Олеся во время доклада тоже промолчала, хотя любила Есенина, зачитывалась им, помнила много его стихов. Олеся смотрела на Леву, как и я, снизу вверх. Она выросла в простой семье, мать ее была домашней хозяйкой, и бабушки ее и золовки тоже были при доме, и Олеся тянулась за Левой, хотела, так сказать, соответствовать ему, хотела учиться, хотела работать, быть самостоятельной...

Но где у нас работать, куда пойти: двадцатые годы, нэп, в стране еще безработица, а о нашем городке и говорить нечего. Как и всюду, у нас была, конечно, бронь подростков на предприятиях, но какие это предприятия? Депо, кожевенный завод, сапожная артель... И все же Олесе удалось устроиться уборщицей в райисполкоме. Тогда райисполком, райком партии и райком комсомола, вообще все районные учреждения помещались в одном доме, некогда реквизированном у бывшего мучного торговца Фрейдкина. И вот Олеся в синем рабочем халатике и красной косынке стала украшением районной власти.

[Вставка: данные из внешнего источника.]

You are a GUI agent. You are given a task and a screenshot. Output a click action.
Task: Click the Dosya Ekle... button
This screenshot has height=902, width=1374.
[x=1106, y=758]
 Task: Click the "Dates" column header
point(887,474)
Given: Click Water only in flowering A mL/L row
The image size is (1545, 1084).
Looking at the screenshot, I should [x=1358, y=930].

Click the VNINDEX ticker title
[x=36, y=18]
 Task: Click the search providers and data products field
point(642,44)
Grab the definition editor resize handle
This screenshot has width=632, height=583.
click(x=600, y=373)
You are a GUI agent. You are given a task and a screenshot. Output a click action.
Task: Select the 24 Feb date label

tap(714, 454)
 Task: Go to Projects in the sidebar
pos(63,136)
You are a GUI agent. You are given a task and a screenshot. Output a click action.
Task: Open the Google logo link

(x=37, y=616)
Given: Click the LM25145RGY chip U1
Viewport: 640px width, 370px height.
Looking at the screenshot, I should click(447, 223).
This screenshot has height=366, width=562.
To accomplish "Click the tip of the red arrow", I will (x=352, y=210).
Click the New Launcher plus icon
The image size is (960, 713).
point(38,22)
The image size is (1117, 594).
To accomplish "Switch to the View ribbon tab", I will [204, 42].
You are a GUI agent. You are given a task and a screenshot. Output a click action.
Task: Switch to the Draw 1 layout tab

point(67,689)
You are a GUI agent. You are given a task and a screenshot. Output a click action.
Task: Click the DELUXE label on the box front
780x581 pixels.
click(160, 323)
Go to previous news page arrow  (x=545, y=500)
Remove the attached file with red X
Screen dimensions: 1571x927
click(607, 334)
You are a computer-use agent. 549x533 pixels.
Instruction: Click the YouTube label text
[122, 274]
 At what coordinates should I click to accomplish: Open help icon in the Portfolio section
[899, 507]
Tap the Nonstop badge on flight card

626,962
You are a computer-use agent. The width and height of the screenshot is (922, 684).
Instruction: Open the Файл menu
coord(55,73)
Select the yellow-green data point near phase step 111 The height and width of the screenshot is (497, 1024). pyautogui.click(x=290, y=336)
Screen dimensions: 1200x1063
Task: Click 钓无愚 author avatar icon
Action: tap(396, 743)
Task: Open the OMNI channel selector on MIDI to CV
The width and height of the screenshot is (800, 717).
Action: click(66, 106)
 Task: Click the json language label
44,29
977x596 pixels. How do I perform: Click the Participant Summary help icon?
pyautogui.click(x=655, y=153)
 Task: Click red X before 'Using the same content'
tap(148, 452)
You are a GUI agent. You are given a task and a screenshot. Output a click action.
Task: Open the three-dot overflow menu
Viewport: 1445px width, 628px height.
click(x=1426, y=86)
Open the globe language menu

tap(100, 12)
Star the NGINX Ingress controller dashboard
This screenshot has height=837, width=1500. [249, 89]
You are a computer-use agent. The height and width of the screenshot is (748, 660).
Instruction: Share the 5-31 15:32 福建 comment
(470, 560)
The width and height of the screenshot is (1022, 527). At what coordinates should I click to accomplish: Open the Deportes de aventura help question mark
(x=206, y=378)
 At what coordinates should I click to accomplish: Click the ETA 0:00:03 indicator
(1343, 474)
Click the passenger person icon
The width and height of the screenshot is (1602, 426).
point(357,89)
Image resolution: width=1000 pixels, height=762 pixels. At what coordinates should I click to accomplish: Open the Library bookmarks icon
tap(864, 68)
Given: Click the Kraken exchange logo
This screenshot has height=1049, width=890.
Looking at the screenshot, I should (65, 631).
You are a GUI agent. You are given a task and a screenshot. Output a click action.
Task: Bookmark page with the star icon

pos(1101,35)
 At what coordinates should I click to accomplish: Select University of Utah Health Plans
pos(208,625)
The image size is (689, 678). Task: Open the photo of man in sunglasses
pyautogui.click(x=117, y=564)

Нравилась ли она Леве? У такого человека, как Лева, этого не узнаешь, не давал волю чувствам. И все же я убежден: Олеся ему нравилась. Она всем нравилась, все ее любили: и моя мать, и мой отец, и дедушка, и бабушка. И когда они, Лева и Олеся, стояли рядом, от них нельзя было глаз оторвать: Лева высокий, стройный, черный, как цыган, Олеся ему по плечо, белолицая русалочка с льняными волосами...

Но ничего у них не получилось...

Был у нас один парень, Зяма Городецкий, младший сын вдовы Городецкой со Старого базара, – помните, я вам рассказывал, дедушка заставил мучника Фрейдкина простить ей долг и отпустить в кредит муку? Надо вам сказать, что хотя она была фактически нищая, но ее дети при Советской власти вышли в люди, сыновья работали в депо, кто слесарь, кто электрик, хорошие мастера, и дочери повыходили замуж за приятелей своих братьев, тоже, значит, за деповских. Своими успехами они были обязаны собственному трудолюбию, но старуха Городецкая утверждала, что, не спаси их тогда дедушка Рахленко, их бы и на свете не было, такая, знаете, экзальтированная особа. Но разговор не о ней, а о ее младшем сыне Зяме.